Dominé par les Brestoises il y a une semaine (21-28), Chambray a connu sa première défaite face au BBH depuis deux saisons. L’entraîneur du CTHB, Guillaume Marques, reconnaît la supériorité de Brest à l’aller et estime infimes les chances de son équipe pour une qualification.

« Lors du match aller, il a semblé manquer quelques ingrédients à votre équipe…
- Je pense surtout que Brest a bien abordé cette rencontre, avec une énorme intensité et certaines joueuses retrouvées comme Allison Pineau qui était un peu moins bien auparavant, sans doute à cause de sa blessure, et qui a réalisé une grosse performance.

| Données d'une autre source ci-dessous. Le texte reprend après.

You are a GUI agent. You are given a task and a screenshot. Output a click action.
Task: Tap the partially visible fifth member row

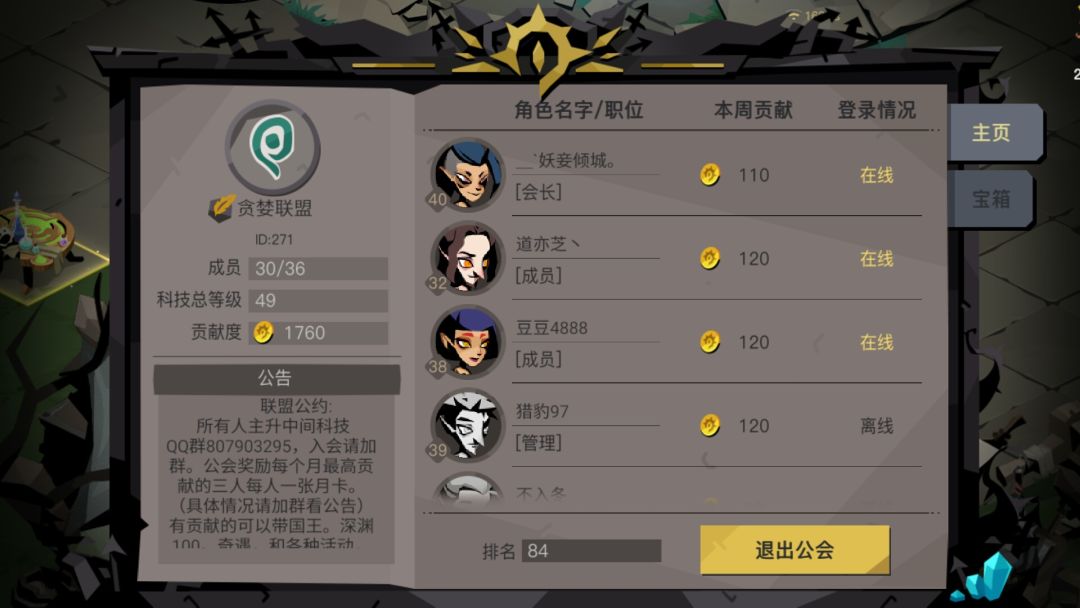(x=676, y=491)

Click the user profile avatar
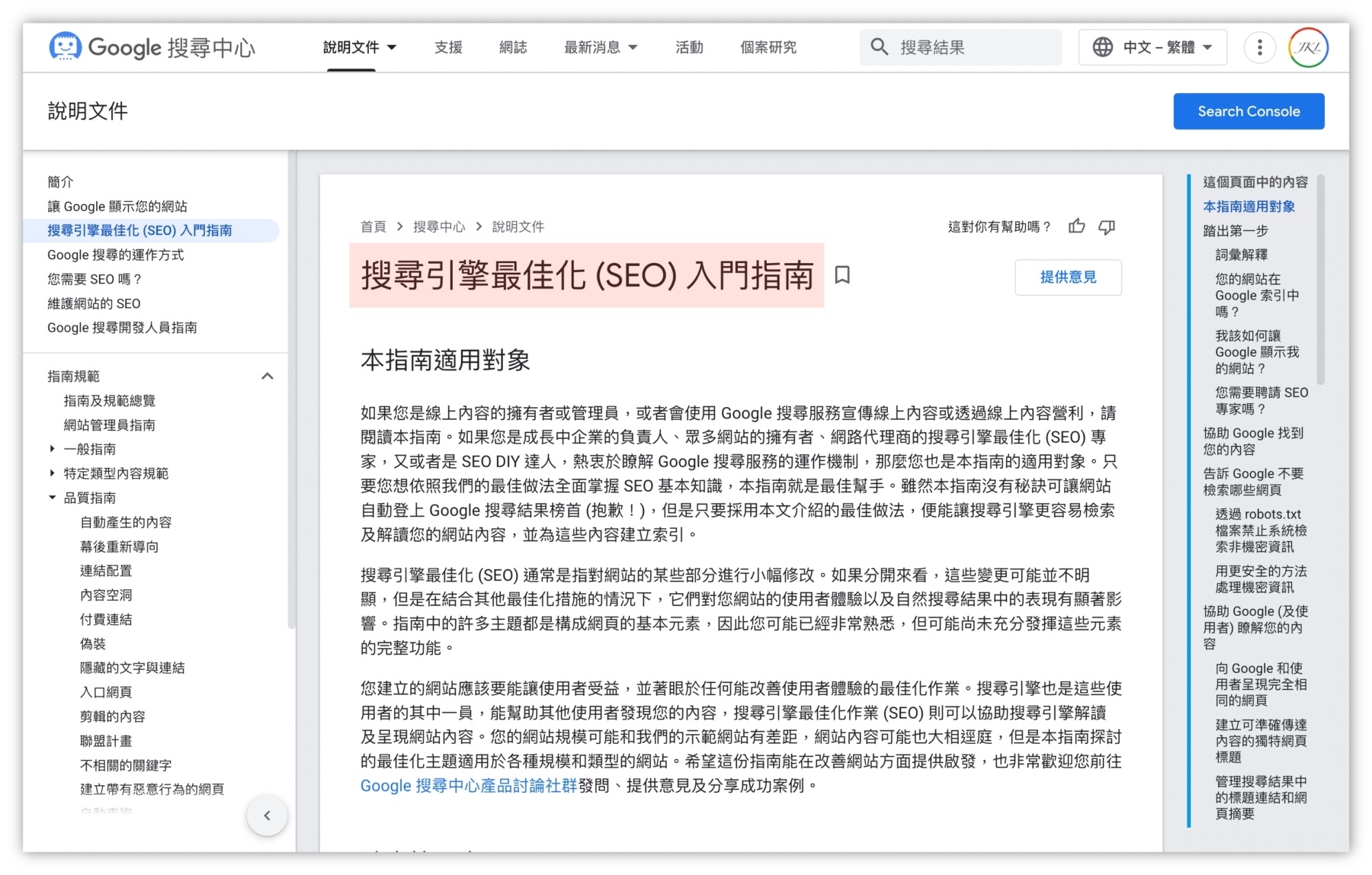(x=1308, y=47)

On a aussi vu Marta Mangué ou Cléopatre Darleux, de toute façon les grandes joueuses sont présentes pour les grands rendez-vous. Défensivement, il y eu donc énormément d’intensité et on a été mis en difficulté face à une belle équipe du BBH. On a manqué de répondant par rapport à l’agressivité imposée par notre adversaire. On voit là la différence entre une équipe qui veut jouer le titre et la Ligue des Champions assez rapidement et le club de Chambray qui est encore loin de tout ça.


- N’y avait-il pas aussi de votre côté un relâchement inconscient après avoir atteint l’objectif de qualification pour les play-offs ?
- Les filles n’ont pas si mal abordé le match mais Brest était tout simplement plus fort que nous sur cette rencontre. Je ne pense pas qu’elles ont pris ce rendez-vous à la légère. Effectivement contre Celles-sur-Belle ou Nice, en fin de saison régulière, comme on avait rempli l’objectif, on n’espérait pas grand-chose mais là on avait envie de bien faire. On a été surclassés en première mi-temps. Ensuite, on partait d’un peu trop loin et ça a été compliqué de réduire l’écart.

- Les play-offs, c’est si différent à jouer ?
- Oui, ce sont des matches couperets et le club n’a pas forcément cette expérience-là. Brest a connu ce contexte en Coupe d’Europe et dispose aussi de joueuses plus aguerries. On se rend compte que la qualité des joueuses fait la différence dans ces moments-là où on a besoin de sérénité.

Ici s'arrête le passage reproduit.